Non solo impronte, testimonianze e ricostruzioni investigative. Sul caso di Garlasco si apre ora un nuovo fronte giudiziario che si muove lontano dalle aule in cui si discute il destino processuale di Andrea Sempio e che punta invece a fare luce sul confine, sempre più sottile, tra diritto di cronaca e persecuzione mediatica. La Procura di Milano ha infatti avviato un’indagine destinata a far discutere, concentrata sulle presunte campagne diffamatorie e sulle pressioni subite negli anni da familiari e consulenti legati alla vicenda dell’omicidio di Chiara Poggi.
La svolta investigativa, anticipata dal giornalista Gianluigi Nuzzi nel corso della trasmissione “Dentro la Notizia”, porta la firma del sostituto procuratore Antonio Pansa. La scelta della Procura segna un cambio di passo importante: invece di trattare separatamente le numerose denunce presentate nel tempo, gli inquirenti hanno deciso di riunire tutto in un unico fascicolo, ipotizzando il reato di atti persecutori.
Si parla di circa 200 querele per diffamazione che, lette nel loro insieme, potrebbero delineare non più episodi isolati, ma una strategia reiterata di delegittimazione personale e pubblica. Un’ipotesi pesante, considerando che il reato di stalking prevede pene fino a sei anni e mezzo di carcere. L’obiettivo degli investigatori sarebbe quello di verificare se determinate condotte abbiano superato il limite della critica o della cronaca, trasformandosi in una pressione continua e persecutoria nei confronti delle persone coinvolte nel caso.

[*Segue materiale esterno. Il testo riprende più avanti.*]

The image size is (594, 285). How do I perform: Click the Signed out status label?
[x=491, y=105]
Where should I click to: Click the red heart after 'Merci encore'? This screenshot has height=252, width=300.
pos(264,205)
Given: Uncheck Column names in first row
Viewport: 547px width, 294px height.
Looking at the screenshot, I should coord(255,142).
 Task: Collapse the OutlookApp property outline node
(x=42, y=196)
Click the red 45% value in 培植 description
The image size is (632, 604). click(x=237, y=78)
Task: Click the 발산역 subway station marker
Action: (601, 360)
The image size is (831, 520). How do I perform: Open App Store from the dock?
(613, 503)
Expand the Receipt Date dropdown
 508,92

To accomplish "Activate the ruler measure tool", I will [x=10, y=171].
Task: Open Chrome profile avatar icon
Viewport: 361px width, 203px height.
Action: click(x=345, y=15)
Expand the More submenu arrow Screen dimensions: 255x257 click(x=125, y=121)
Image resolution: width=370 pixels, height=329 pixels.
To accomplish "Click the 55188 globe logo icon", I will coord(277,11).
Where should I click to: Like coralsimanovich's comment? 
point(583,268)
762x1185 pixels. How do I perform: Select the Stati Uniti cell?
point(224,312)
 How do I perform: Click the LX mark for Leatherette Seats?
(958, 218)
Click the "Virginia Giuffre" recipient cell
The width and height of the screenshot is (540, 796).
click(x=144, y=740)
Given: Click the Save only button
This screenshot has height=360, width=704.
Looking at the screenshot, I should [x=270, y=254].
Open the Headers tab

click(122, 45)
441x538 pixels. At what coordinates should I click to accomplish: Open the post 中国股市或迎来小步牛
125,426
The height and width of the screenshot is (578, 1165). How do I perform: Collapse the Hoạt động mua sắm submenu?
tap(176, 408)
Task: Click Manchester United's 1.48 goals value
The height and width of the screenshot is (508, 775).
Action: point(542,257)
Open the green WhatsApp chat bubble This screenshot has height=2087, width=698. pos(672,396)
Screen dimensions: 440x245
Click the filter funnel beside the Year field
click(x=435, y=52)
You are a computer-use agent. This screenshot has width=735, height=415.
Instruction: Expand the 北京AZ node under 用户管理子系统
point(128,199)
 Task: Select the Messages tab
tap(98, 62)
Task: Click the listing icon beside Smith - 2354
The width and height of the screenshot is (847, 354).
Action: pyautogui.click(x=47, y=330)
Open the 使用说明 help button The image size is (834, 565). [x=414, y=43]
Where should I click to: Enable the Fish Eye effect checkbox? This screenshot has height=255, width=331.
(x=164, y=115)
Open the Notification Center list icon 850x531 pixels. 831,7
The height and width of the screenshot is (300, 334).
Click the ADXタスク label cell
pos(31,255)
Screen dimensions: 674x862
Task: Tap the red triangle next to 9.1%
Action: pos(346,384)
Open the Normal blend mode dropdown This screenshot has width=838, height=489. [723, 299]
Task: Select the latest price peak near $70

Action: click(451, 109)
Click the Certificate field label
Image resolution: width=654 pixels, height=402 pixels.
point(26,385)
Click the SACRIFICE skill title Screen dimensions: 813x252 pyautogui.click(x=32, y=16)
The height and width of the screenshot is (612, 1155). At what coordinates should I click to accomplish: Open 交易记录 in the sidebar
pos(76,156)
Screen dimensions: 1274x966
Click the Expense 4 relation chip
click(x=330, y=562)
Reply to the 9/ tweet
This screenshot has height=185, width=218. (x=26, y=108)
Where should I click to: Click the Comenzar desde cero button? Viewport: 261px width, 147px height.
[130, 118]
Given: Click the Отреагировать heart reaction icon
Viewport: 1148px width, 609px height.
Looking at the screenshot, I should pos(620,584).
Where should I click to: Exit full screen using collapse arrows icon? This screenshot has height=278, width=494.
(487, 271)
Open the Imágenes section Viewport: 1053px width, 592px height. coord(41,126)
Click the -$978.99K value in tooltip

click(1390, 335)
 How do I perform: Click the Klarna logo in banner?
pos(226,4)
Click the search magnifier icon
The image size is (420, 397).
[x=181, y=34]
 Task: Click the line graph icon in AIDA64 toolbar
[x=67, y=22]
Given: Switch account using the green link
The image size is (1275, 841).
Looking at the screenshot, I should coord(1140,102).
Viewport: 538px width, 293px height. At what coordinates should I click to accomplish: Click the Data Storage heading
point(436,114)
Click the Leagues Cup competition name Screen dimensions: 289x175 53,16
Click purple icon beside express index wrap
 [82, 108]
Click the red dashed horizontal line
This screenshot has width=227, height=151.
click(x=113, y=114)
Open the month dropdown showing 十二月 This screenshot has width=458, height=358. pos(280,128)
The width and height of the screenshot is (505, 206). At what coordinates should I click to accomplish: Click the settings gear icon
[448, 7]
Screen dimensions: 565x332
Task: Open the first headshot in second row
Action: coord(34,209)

Al centro dell’inchiesta ci sono soprattutto i familiari di Chiara Poggi. I genitori della giovane uccisa hanno presentato circa 70 denunce, mentre le cugine della vittima, le gemelle Cappa, ne avrebbero depositate circa 100. Proprio le due donne sono state ascoltate dagli investigatori nei giorni scorsi. Alle querele si aggiungono anche quelle presentate da consulenti tecnici e professionisti che negli anni hanno collaborato alle indagini o seguito il caso dal punto di vista scientifico, tra cui l’ingegnere Paolo Reale.
Secondo quanto emerso, le persone coinvolte avrebbero denunciato una pressione psicologica crescente, alimentata da articoli, contenuti online, post social e commenti ritenuti lesivi della loro reputazione personale. Nel mirino ci sarebbero insinuazioni, ricostruzioni e accuse che, secondo i querelanti, avrebbero finito per trasformare chi aveva già vissuto il dramma della perdita di una figlia o di una cugina in bersagli permanenti dell’opinione pubblica.
L’indagine ora punta a individuare eventuali responsabilità all’interno di un universo molto ampio. Tra i possibili indagati potrebbero comparire direttori di testate, giornalisti, blogger, esperti di comunicazione e gestori di pagine social che negli ultimi anni hanno pubblicato contenuti sul caso Garlasco. Gli inquirenti dovranno stabilire se vi sia stato un disegno coordinato e reiterato capace di configurare il reato di atti persecutori.
Si tratta di un’inchiesta che potrebbe aprire un precedente importante anche sul piano giuridico e mediatico, perché chiama in causa il delicato equilibrio tra libertà di informazione, diritto di critica e tutela della dignità delle persone coinvolte nei grandi casi di cronaca. Un confine che, nell’era dei social network e della comunicazione continua, appare sempre più difficile da tracciare.